No one I knew who worked in journalism, or in publishing, or at left-wing weeklies, had heard of this company. In fact, if you told most people in my circle that you worked on Wall Street, they'd look at you as if you were suddenly speaking a foreign language, or had told them you were a Nazi sympathizer. Wall Street gave me my first inkling that there was another point of view. A Chilean executive explained, quite convincingly, why his country's dictatorship was preferable to Castro's Cuba, which he had been driven out of as a child. An intern in my department, the daughter of a Middle Eastern executive, told me what it was like to grow up sleeping in the hallway every night, a pillow over her head, to avoid the sound of mortar shells showering her native Beirut, and to see her beautiful city destroyed, building by building, before her 20th birthday.

I liked working for the international company, but left for mercenary reasons. The second Wall Street company I worked for put itself up for sale the day I was hired. Five thousand people, it announced, would be laid off after Christmas. The acquiring company would look each of us over, and decide who would stay and who would go. Though we knew we would probably be fired, we worked till midnight at a downtown printing press to get our company newsletter out on time. One of my co-workers was a 23-year-old, seven months pregnant with twins. "Maria's a real trooper," our boss said, because she could have got her doctor to send her on maternity leave at six months.

I remember eating with her in the cavernous Orwellian cafeteria in Two World Trade Center, at 10 p.m. on New Year's Eve. She was so ill I had to fetch her food, and looked so dreadful that I couldn't swallow my own. It was my last night with the company. I remember looking at Maria and thinking: this is no place for women. We got our newsletter out, and before dawn my co-worker gave birth to her twins, both dangerously underweight. She was so ill she doesn't remember any of this, or anything that happened over the next two days.

My next Wall Street job made me sick. I left when Anita Hill was hitting the scene, and in lieu of filing a lawsuit, took a little hush money. Before they'd give it to me they made me sign a piece of paper swearing never to tell what happened. The job wasn't all bad, though. During the Gulf War, my co-workers, Vietnam Vets all, would cluster in my office to listen to Desert Storm on my transistor, whose use was otherwise restricted to hourly stock market updates. They recalled their own battles, glory days or otherwise, and discussed artillery specifications and the pros and cons of various jet bombers. At our company, the enemy was internal --- surprise attacks from above, a side-effect of the prolonged bear market. When I was forced out my male colleagues considered me lucky: they were equally abused, cardiac disease was sweeping the building. But no one was accountable for their harassment, there was no legal classification, or protection. It was just business as usual.

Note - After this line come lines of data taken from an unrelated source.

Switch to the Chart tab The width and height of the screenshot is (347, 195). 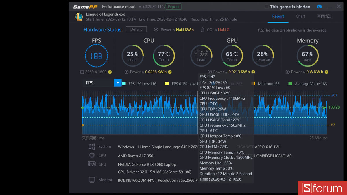[x=300, y=17]

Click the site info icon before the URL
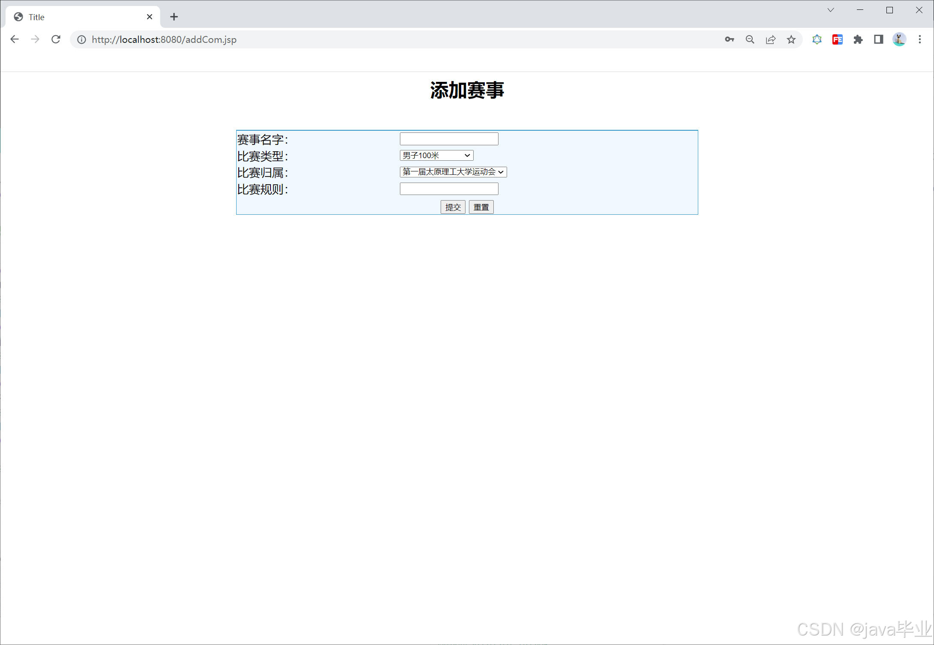coord(81,39)
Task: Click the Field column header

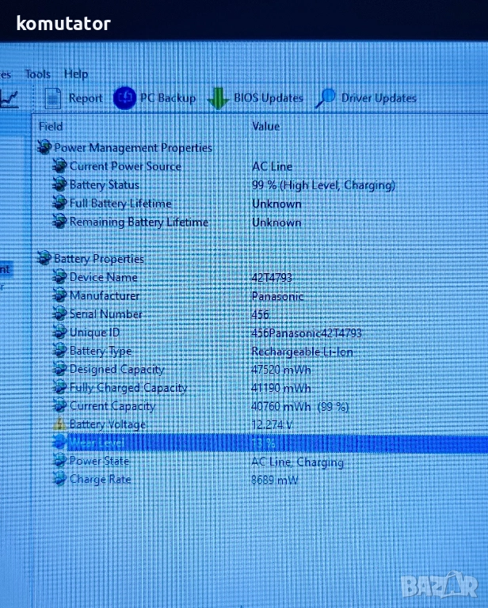Action: [51, 126]
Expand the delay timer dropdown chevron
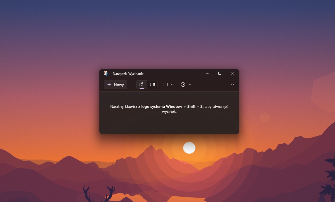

When I left the third company, I swore I would never go downtown again. I felt like a wounded veteran, exempt from future service. This is how I always explain myself to people: when I was young, I ruined my health working on Wall Street. It was my own fault. I should have evaded the draft, I should never have gone down there.

There's a reason people avoid places like that. People who've worked there understand. They know about the 11-hour days, the 70-hour weeks, the two weeks' holiday a year. It takes a certain kind of person to stick out those conditions: people unafraid of risk or sacrifice in the name of company, capitalism, the American dream. I wasn't one of them. What I do know is that everyone in the World Trade Center, hard at work at 8.30 a.m., was already a warrior, long before any planes hit.